As COP26 approaches, Mercury chief executive Vince Hawksworth says New Zealand’s electricity sector is well-placed to meet the challenges that may result from the summit.
COP26, which will take place next week, will bring world leaders together with the aim of accelerating action towards the goals of the Paris Agreement and the UN Framework Convention on Climate Change.
“Contextually, I would say that we have a fantastic foundation because we are blessed with two things,” Hawksworth told the Herald.
“One is a set of markets that send clear price signals – whether that is the energy market or the carbon markets.
“When you get clear pricing signals, it is much easier to make investments, so that is really important.
“The second thing is that we are blessed with really good renewable resources.”
Aside from the ongoing use of hydro, there were still wind power opportunities, and untapped potential in the country’s geothermal fields.
“NewZealand has got a really good suite of opportunities,” he said.
“So with strong markets that give signals, good resources and a set of regulatory settings that you can rely on, then I think New Zealand is in a great place,” he said.
Under the Paris Agreement, New Zealand pledged to take its emissions 30 per cent below 2005 levels, and 11 per cent below 1990 levels before 2030.
New Zealand has far-reaching plans to decarbonise the economy.
However, Mercury said the market will only be able to produce enough renewable supply to meet future demand if the Government’s policies continue to provide long-term certainty and support capital deployment.
The current framework incentivised the company to build New Zealand’s largest wind farm, Turitea, in the Manawatu.
Once fully commissioned, Turitea will bring on 840GWh of new renewable electricity a year, enough to power 375,000 electric vehicles.
Hawksworth said the goalposts for renewable generation were still moving, as other parts of the economy improved their energy plans.
As a sector, more than 3.8 terrawatt hour of new renewable generation will be built between 2020 and 2025, adding close to 10 per cent of new renewable generation to the grid.
To meet the growth in demand and retire fossil fuels, one new wind farm every nine months is required through to 2050 to achieve net zero carbon emission.
“Decisions that undermine the balance of risk and reward and chill investment in generation risk undermining New Zealand’s broader ambitions on decarbonisation.
“But as the COP26 approaches, the pressure is on nations and companies to walk the walk and not just walk the talk, which means making investments,” he said.
Since the creation of the New Zealand electricity market just over two decades ago, there had been billions of dollars of new investment in the sector.
Over the past five years, investment has largely been in renewables, which have seen big advances in technology.
Mercury’s Turitea machines produce six times as much electricity as the ones that were put in there in the early 2000s, and the price per unit has fallen sharply.
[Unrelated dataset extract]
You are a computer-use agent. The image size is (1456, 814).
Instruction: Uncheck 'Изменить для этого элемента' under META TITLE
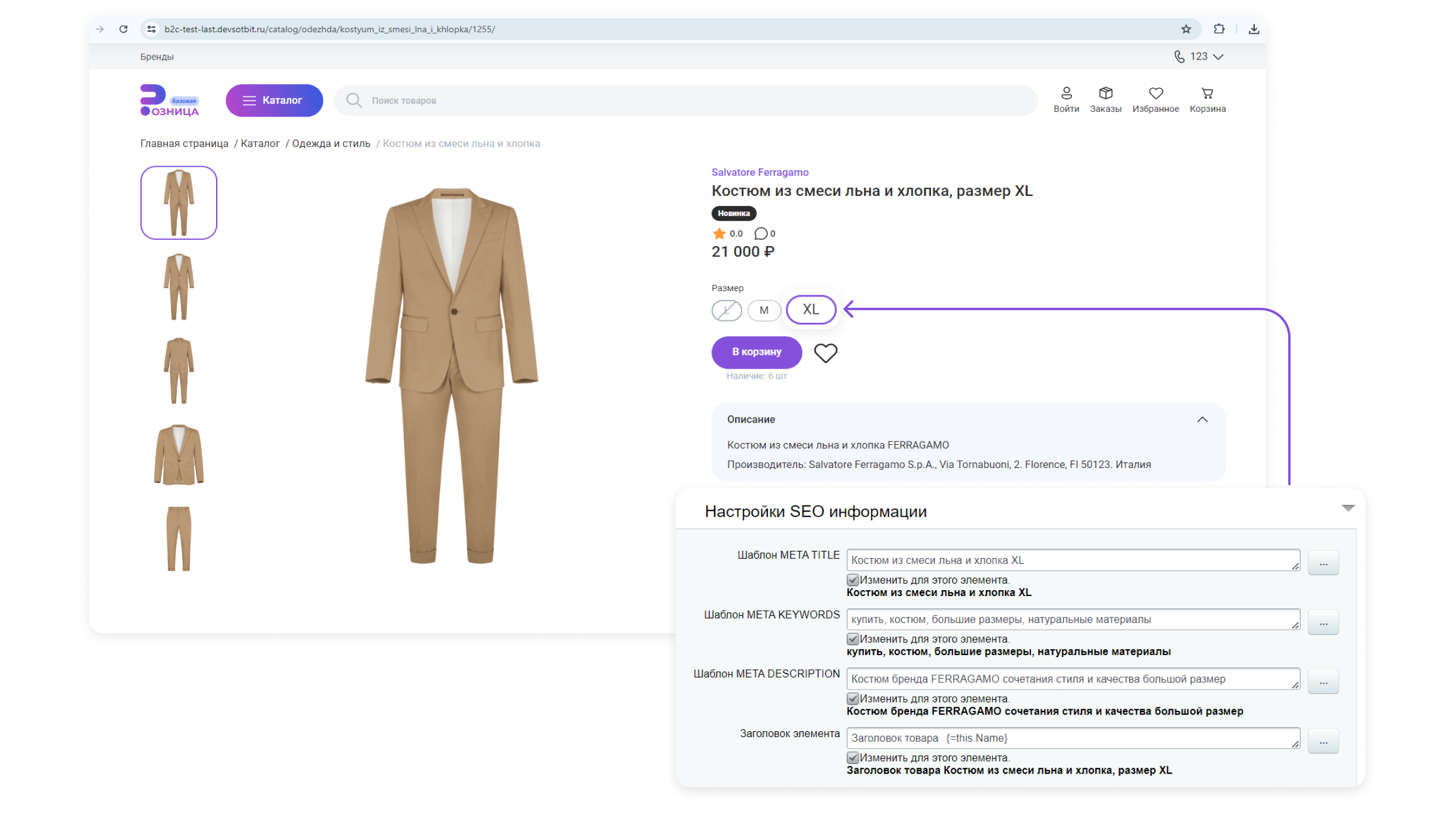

The sector generally has put placed a lot of emphasis on technology development aimed at reducing the country’s dry-year reliance on the coal and gas-fired Huntly Power Station.
“There is an incredible technologycurve – solar prices are coming down as well.”
Hawksworth said transitioning the electricity sector away from Huntly would not be in a straight line.
Over the past two years, the sector has had to turn to Huntly for power because of a turndown in gas availability with issues at Pohukura and the run down of Maui gas field combined with two low-water inflow sequences.
Contact in Tauhara geothermal project and Meridian in Harapaki wind farm.
Mercury, which acquired the New Zealand assets of Tilt Renewables earlier this year, is building the Kaiwaikawe wind farm near Dargaville, which will sell its output to Huntly’s owner, Genesis, allowing Genesis to retire more of its thermal plant.